Background: Migration is a well-established risk factor for psychosis, yet limited research has examined long-term clinical trajectories following first-episode psychosis (FEP) in migrant populations within Southern European settings. This study investigates how country of origin and time since migration influence psychiatric outcomes in a naturalistic FEP cohort.
Methods: A five-year longitudinal study was conducted on 184 patients with FEP attending the Early Intervention Service from Hospital Universitari de Mataró. Patients were grouped by geographic origin (Spanish, Latin American, Maghrebi, Sub-Saharan) and migration recency (≤5 years vs. >5 years). Primary outcomes included treatment adherence, use of long-acting injectable (LAI) antipsychotics, relapse, and service disengagement. Logistic regression and survival analyses were used to identify associations.
Results: Maghrebi origin was associated with lower treatment adherence (OR = 0.32, 95% CI: 0.12–0.89, p = 0.030) and higher risk of service disengagement (OR = 3.00, 95% CI: 1.11–8.33, p = 0.032). Recent migrants (≤5 years in Spain) showed a significantly increased risk of disengagement (OR = 4.00, 95% CI: 1.42–12.68, p = 0.009). Sub-Saharan patients had markedly higher odds of receiving LAIs (OR = 10.00, 95% CI: 1.93–55.56, p = 0.006) and earlier initiation. No significant differences were found in relapse rates across groups.

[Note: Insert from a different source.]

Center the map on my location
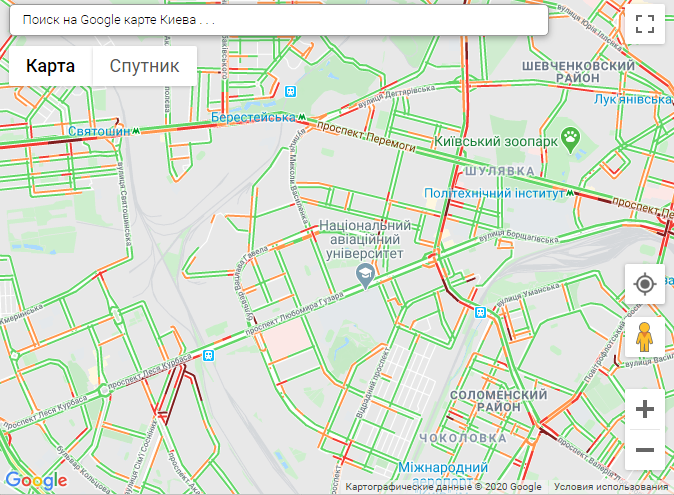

Conclusions: Both migrant origin and recent arrival are associated with adverse psychiatric care trajectories following FEP, likely driven by a complex interplay of cultural, structural, and systemic factors. These findings underscore the need for culturally competent, equity-oriented interventions to improve long-term outcomes for migrant patients with psychosis.